II Semana do Advento

II Domingo do Advento

Olhar com os olhos de Deus

Nós, cristãos, lemos a história em chave de renovação. A história nunca está perdida, nós nunca podemos dizer: “ É irremediável, é irrecuperável, não há nada a fazer.” Pelo contrário, sentimos que a história é tornada reversível, o que era o fim pode ser um princípio porque Deus investe aí a Sua Graça.


Em tempo de Advento, é tempo para olhar para a humanidade com os olhos de Deus, como o lugar sagrado, a história sagrada por excelência e acreditar que nada é irreversível, que nós não podemos tornar fatal a nossa história, acreditar que há um fado destrutivo em relação àquilo que somos. O Cristianismo vem desfatalizar a história, abrir a história neste Deus que assume a nossa condição humana. E por isso nós, recuperando as narrativas evangélicas, construímos nas nossas casas o presépio, que é no fundo o Deus que Se faz menino, que como todos nós começa assim a Sua história. Um Deus que encarna na nossa carne, na vitalidade tipicamente humana, nesta mistura de carne e de sonho. Nisto de cinza e de infinito que cada um de nós é, o próprio Deus vive também a Sua aventura.

Ele vem para nós podermos ser. Deus torna-se o Homem para que o Homem se sinta divino. E é tão importante que neste tempo de Advento cada um de nós se sinta divino, porque cada um de nós é divino. Aquilo que nos habita, o sopro que nos habita é um sopro divino. Por isso, a nossa vida é chamada a refletir essa luz, a refletir essa verdade essencial que repousa sobre cada um de nós e que repousa sobre cada criatura. Nós temos a missão de avivar, de dizer isso, de dedicar aos outros palavras de afeto, de entusiasmo, de consolação, de exortação. Porque cada um de nós é uma coisa de Deus, é uma presença de Deus, é uma teofania, é um lugar onde Deus Se manifesta, é um sorriso de Deus, é uma expectativa de Deus.

José Tolentino Mendonça in “Homilia na Solenidade da Imaculada Conceição (8.12.16)”

Segunda-feira

A profecia do silêncio

A tradição espiritual, não só cristã, sempre reconheceu a essencialidade do silêncio para uma vida interior autêntica.

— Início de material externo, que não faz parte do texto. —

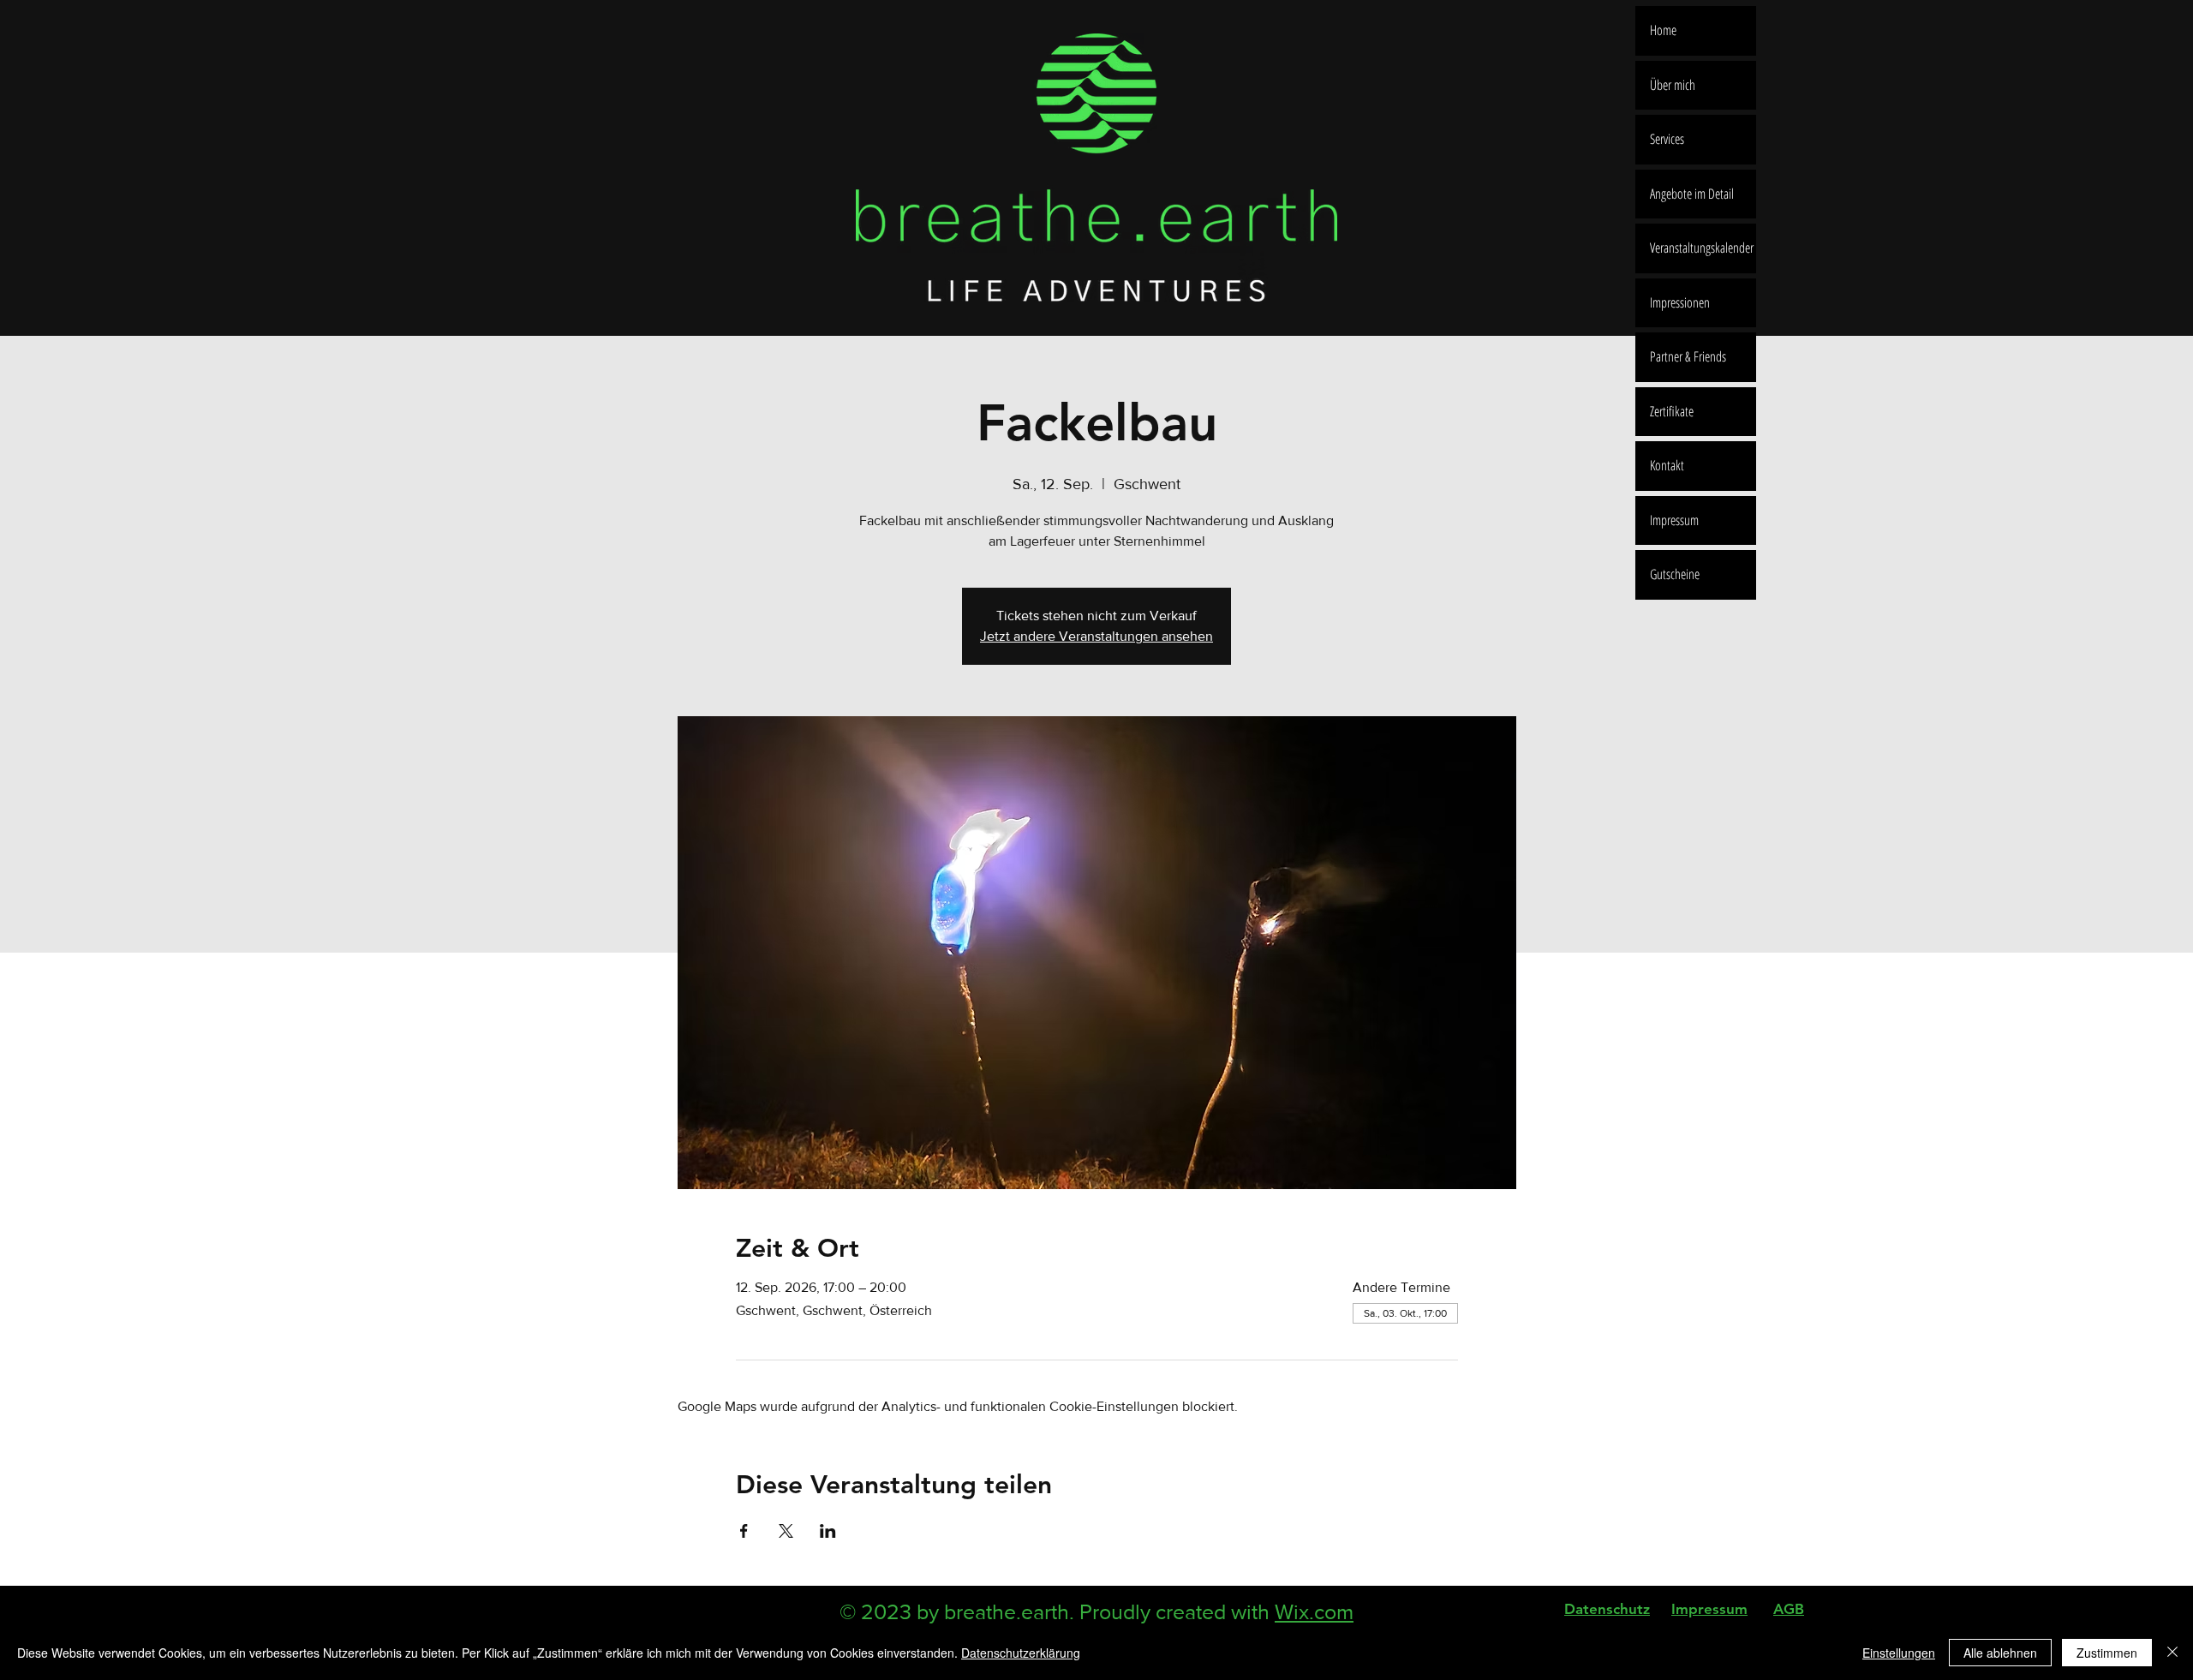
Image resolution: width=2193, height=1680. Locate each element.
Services (1667, 138)
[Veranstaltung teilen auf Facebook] (744, 1531)
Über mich (1672, 84)
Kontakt (1667, 465)
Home (1663, 30)
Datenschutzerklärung (1020, 1652)
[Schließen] (2172, 1652)
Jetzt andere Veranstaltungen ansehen (1096, 636)
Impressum (1674, 520)
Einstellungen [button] (1898, 1652)
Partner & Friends (1688, 356)
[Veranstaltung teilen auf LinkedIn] (828, 1531)
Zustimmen (2106, 1652)
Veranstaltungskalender (1702, 247)
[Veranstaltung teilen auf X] (786, 1531)
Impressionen (1680, 302)
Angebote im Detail (1692, 193)
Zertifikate (1672, 411)
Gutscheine (1675, 574)
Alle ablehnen (2000, 1652)
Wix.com (1314, 1611)
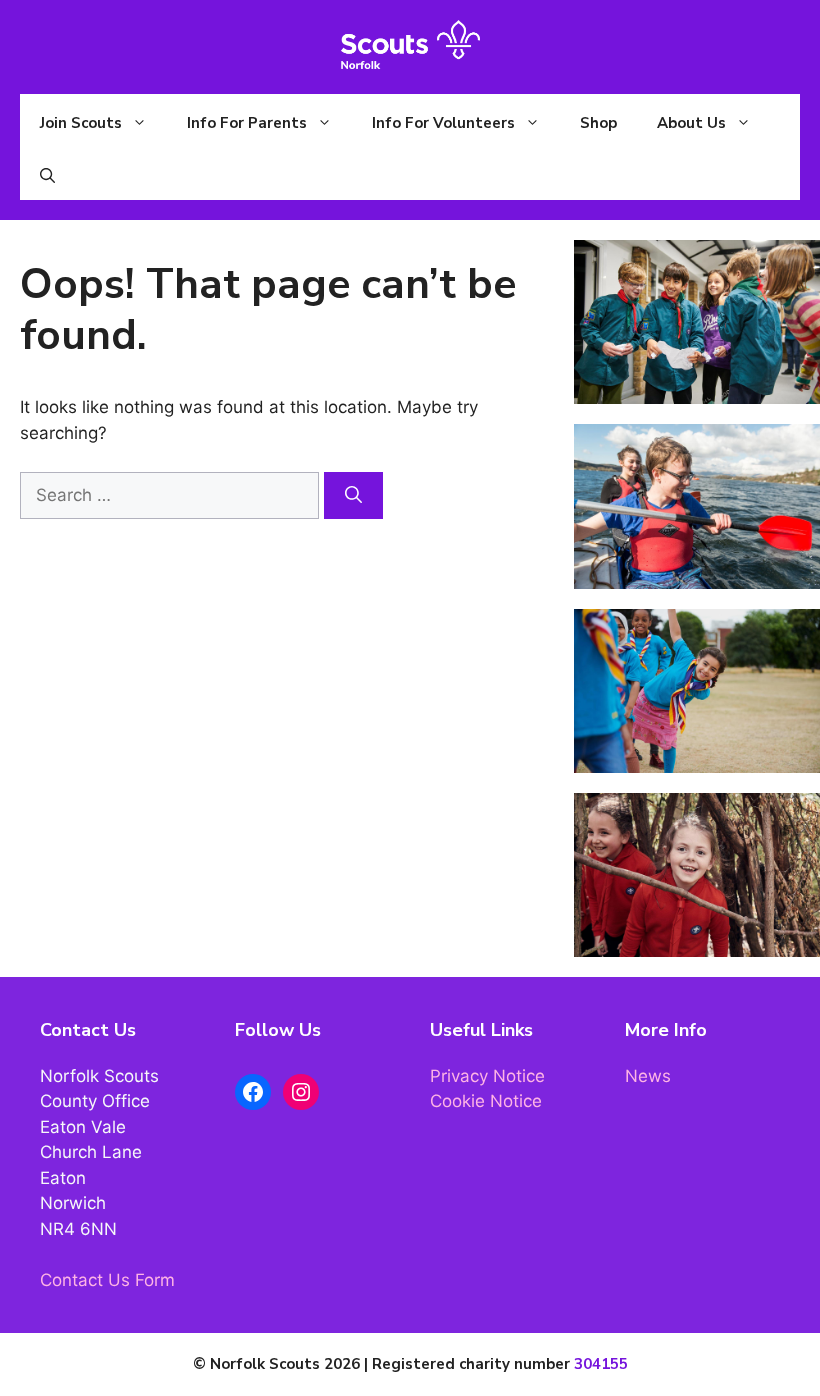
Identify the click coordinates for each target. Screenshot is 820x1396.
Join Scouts (81, 123)
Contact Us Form (107, 1280)
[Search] (353, 496)
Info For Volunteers (443, 123)
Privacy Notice (487, 1076)
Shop (598, 123)
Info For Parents (247, 123)
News (648, 1076)
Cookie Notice (486, 1101)
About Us (691, 123)
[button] (47, 176)
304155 (601, 1364)
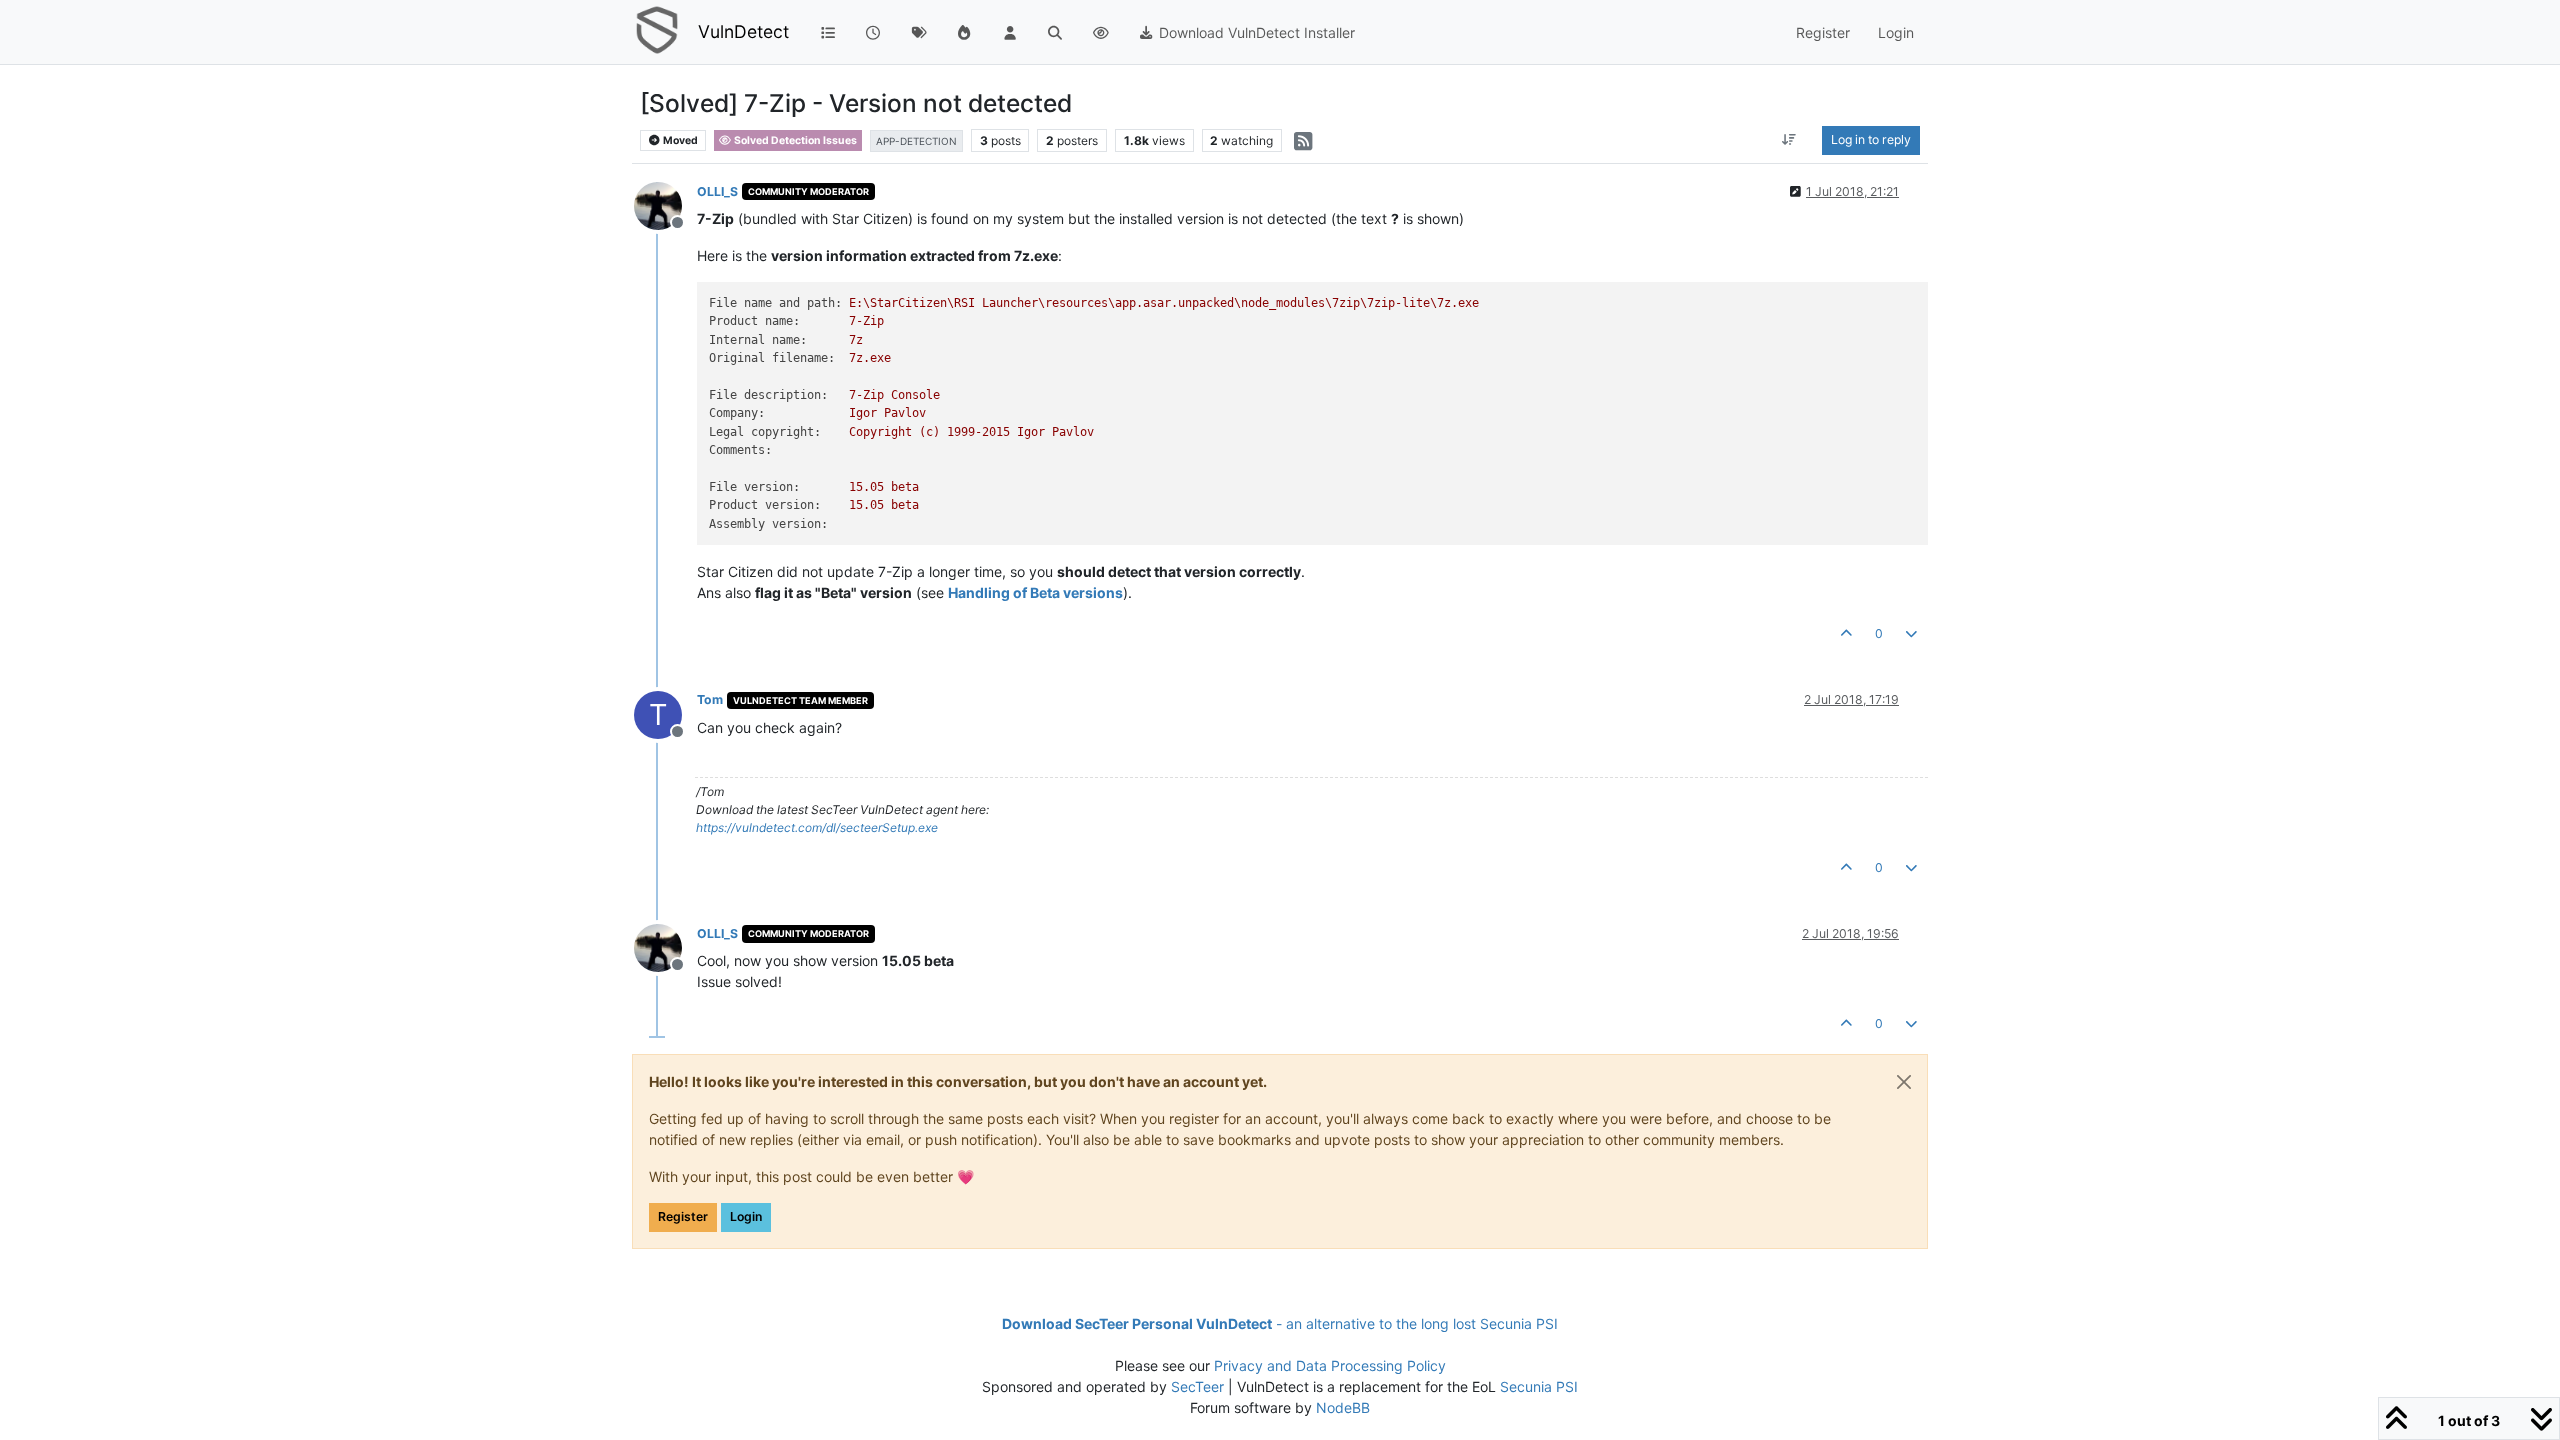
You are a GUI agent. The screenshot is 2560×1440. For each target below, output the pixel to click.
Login (746, 1216)
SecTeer (1197, 1386)
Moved (679, 140)
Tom (710, 699)
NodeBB (1343, 1407)
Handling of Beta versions (1035, 592)
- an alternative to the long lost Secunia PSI (1280, 1323)
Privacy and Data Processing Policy (1330, 1365)
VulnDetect (743, 31)
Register (683, 1216)
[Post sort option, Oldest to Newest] (1789, 140)
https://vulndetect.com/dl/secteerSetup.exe (817, 827)
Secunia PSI (1539, 1386)
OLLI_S (717, 191)
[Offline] (665, 204)
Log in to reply (1871, 139)
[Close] (1904, 1082)
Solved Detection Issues (794, 140)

Só o silêncio, de facto, torna possível a escuta, isto é, o acolhimento em si não apenas da palavra pronunciada, mas também da presença daquele que fala. O silêncio é linguagem de amor, de profundidade, de presença do outro.

Devemos confessar: precisamos do silêncio! Ele é nos necessário de um ponto de vista puramente antropológico, porque o homem, que é um ser de relação, comunica de modo equilibrado e equilibrado apenas graças à harmónica relação entre palavra e silêncio. Mas precisamos do silêncio também do ponto de vista espiritual. Para a fé judaica e cristã, o silêncio é uma dimensão teológica. Não se trata simplesmente de abster-se de falar ou da ausência de ruídos, mas sim do silêncio interior, aquela dimensão que nos restitui a nós mesmos, nos coloca no plano do ser, diante do essencial. “No silêncio, é inerente um maravilhoso poder de observação, de esclarecimento, de concentração sobre as coisas essenciais” (Dietrich Bonhoeffer).

O silêncio é guardião da interioridade, já que nos conduz de uma dimensão primária e “negativa” de sobriedade, disciplina no falar ou mesmo de abstenção de palavras, a um nível mais profundo, de intensa vida espiritual: isto é, de silenciar os pensamentos, as imagens, as rebeliões, os julgamentos, as murmurações que nascem no coração. É o difícil silêncio interior, aquele que encontra o seu próprio âmbito vital no coração, lugar da luta espiritual. Mas justamente esse silêncio profundo gera a atenção, o acolhimento, a empatia para com o outro.  O silêncio escava no nosso profundo um espaço para ali fazer habitar a alteridade, para fazer ressoar a palavra e, ao mesmo tempo, nos dispõe à escuta inteligente, ao falar comedido, ao discernimento daquilo que arde no coração do outro e que está escondido no silêncio do qual nascem as suas palavras. O silêncio, então, esse silêncio, suscita em nós a caridade, o amor pelo irmão.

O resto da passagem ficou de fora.